Lee, who died earlier this year, was a conservative. I consider myself a liberal in the U.S. because I am concerned with inequality and poverty, and think that we should try to “find a more perfect union” than what we have. But Lee, I think has hit on ideas that our conservatives need to promote instead of just tearing down whatever the liberals do.
First of all Lee wanted people to be responsible for themselves. His basis was: every person is responsible for him or her self; every family is responsible for itself, and every generation is responsible for itself. But he also recognized that there are some who can’t pass these three steps and that the government plays a role.

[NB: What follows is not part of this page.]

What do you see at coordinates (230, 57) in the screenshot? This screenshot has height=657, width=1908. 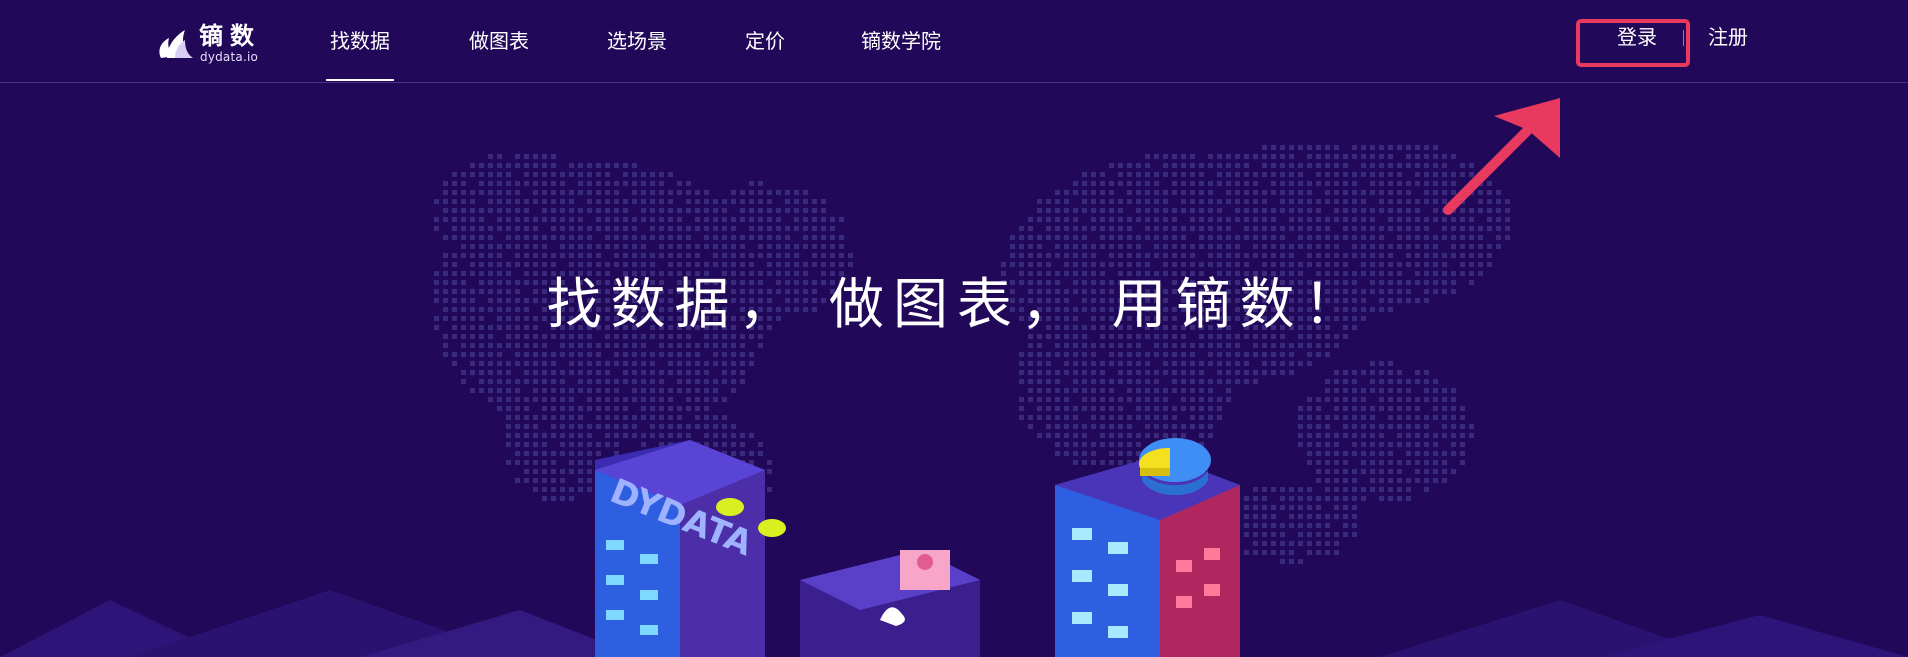 I see `logo-domain: dydata.io` at bounding box center [230, 57].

With an unemployment rate less than 2% poverty does not play much of a role in Singapore. Healthcare is more of an issue. Most healthcare is paid for by the Medisave Fund, which is a patient controlled compulsory health savings account paid for by personal (8%—10.5% of salary) deductions. This is used for medical expenses until it grows to more than about S$35,000 when it can be used for other uses–a great incentive to develop healthy habits. Then there is MediShield, a catastrophic health insurance to cover true large medical emergencies. This is an opt out program but more than 90% of Singaporeans have accepted it. They are also helped by the government support of hospitalization which amounts to 80% in public hospitals, which also helps keep a lid on private sector costs. Health is seen as a public good and it is fitting that government play a role.
But that role realizes that giving someone something, as William Easterly argues in the case of foreign aid, makes them dependent. Conservatives recently have used the ‘Don’t feed the bears’ analogue, which belittles the humans involved. It is not helpful–and as Easterly shows it is not necessary. There are more than enough examples in foreign aid to humans creating dependency that we don’t need to rely on animals.

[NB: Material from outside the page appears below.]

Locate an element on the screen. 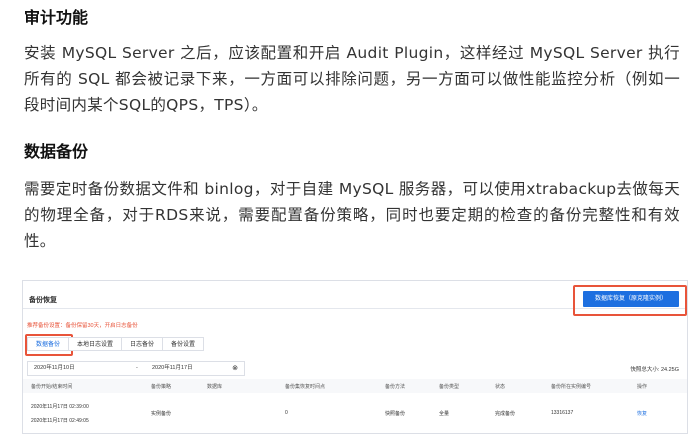 This screenshot has height=434, width=698. col-restore-point: 备份集恢复时间点 is located at coordinates (306, 387).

The point that both Lee and Easterly see, but that American conservatives don’t seem to, is that building people starts by empowering them. Lee made savings mandatory and Easterly argues for local decisions to direct aid. In these processes government is not the enemy–it is critical. But agents in government need to see what they are doing and shift their focus from beneficently giving to cooperatively helping.
Long ago Aaron Antonovsky looked at the things that seemed to contribute to healthy people. He saw a sense of control–over one’s environment, a sense of meaning–the environment made sense, and a sense of coherence–the person fit in the environment. Building people, making ‘a more perfect union’, and enhancing a population’s health begins here. It is not helped by providing a safety net that gives what is needed as seen by an outsider and at the same time reduces ones sense of self worth. Better is to empower them to make their own way.
Most often this choice is couched in the context of personal versus social responsibility. What I am saying here is that Republicans have a very good argument against the current manner of providing a safety net because it does promote some dependency. But blaming government and trying to reduce its size and role in caring for the population is not the answer. Shifting the role of government to empowering people is good policy and Lee and Easterly both provide good ways to do it.